* _The problem_
Please reproduce the lines from the one containing "You are a GUI" through the end of the data below exactly as they stand, and omit all pictures.

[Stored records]

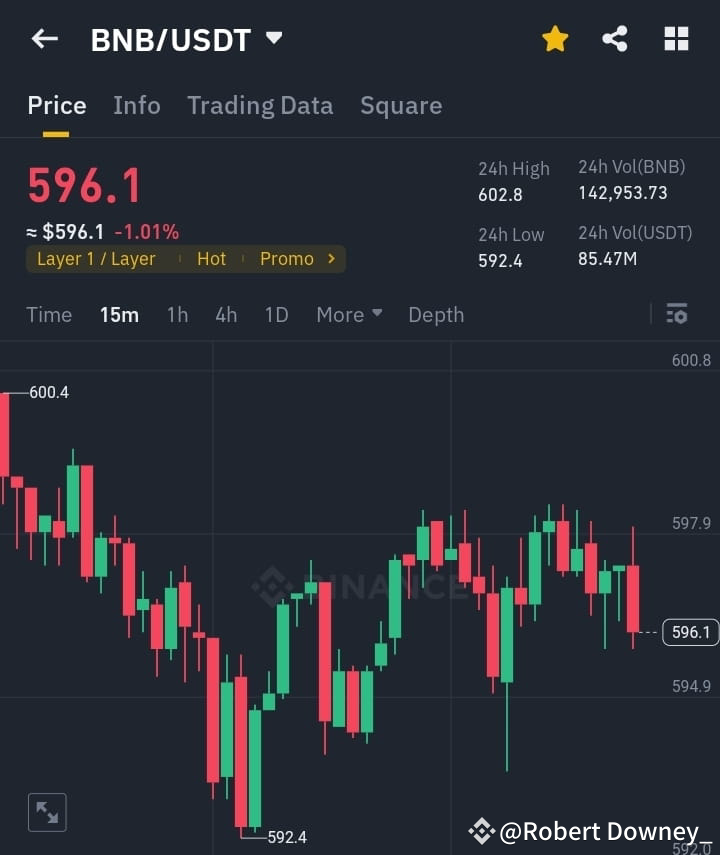The height and width of the screenshot is (855, 720).
Task: Switch chart view by selecting Depth
Action: pos(436,314)
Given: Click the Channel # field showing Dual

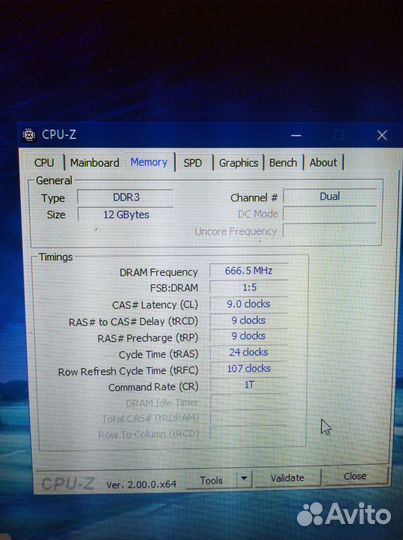Looking at the screenshot, I should point(330,196).
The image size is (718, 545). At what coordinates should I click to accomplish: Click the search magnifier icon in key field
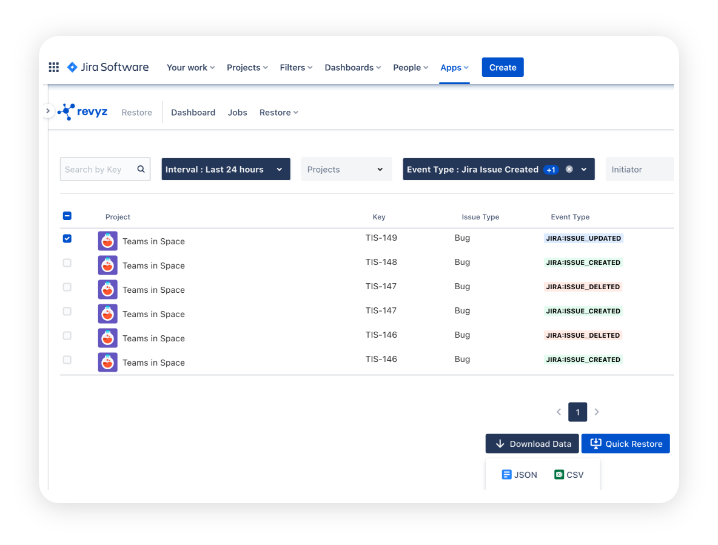(141, 170)
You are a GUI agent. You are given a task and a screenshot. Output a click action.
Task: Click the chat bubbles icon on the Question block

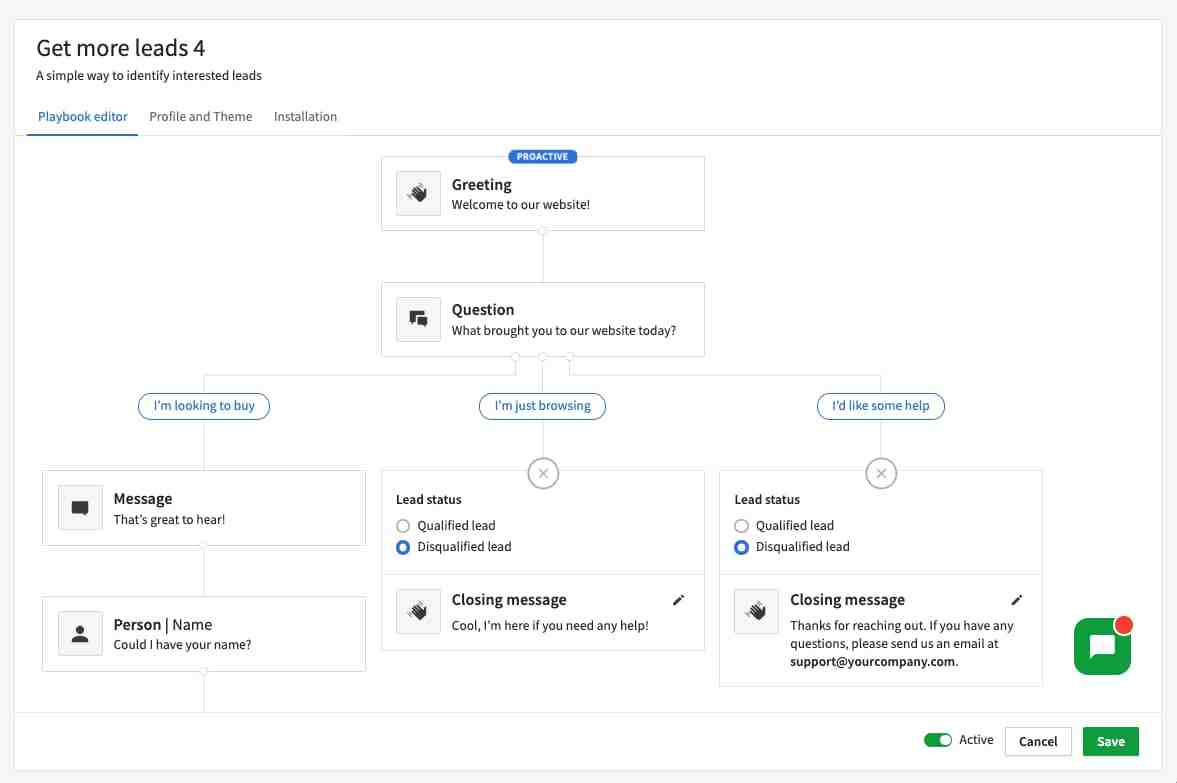click(417, 319)
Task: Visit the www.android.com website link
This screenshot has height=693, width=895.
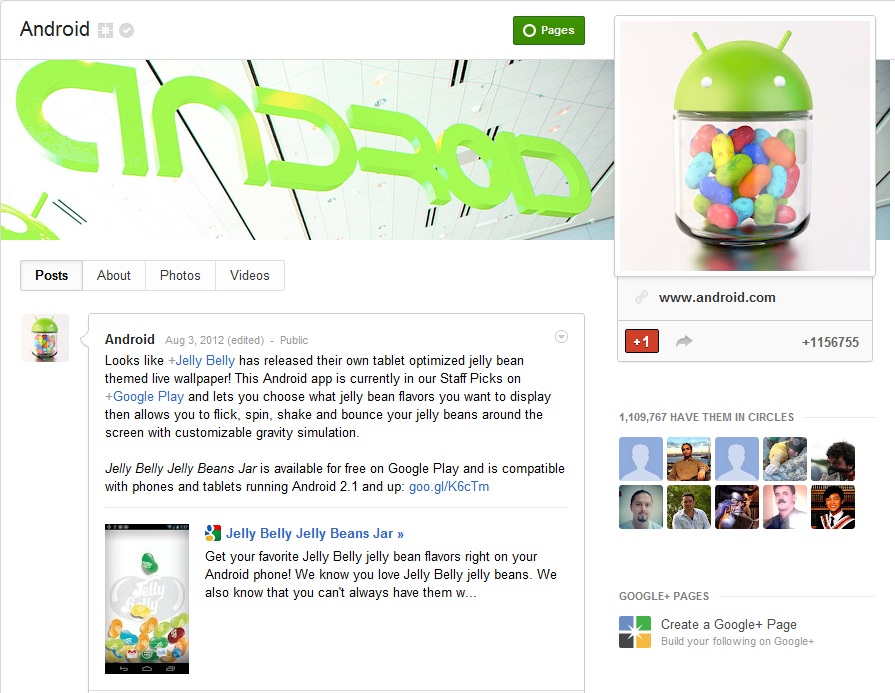Action: pyautogui.click(x=717, y=297)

* _Answer for this exercise_
You are a GUI agent. You are given a task and a screenshot. Output a click action.
Task: Click the chat bubbles icon on the Question block

click(417, 319)
Task: Visit the www.android.com website link
This screenshot has height=693, width=895.
Action: pyautogui.click(x=717, y=297)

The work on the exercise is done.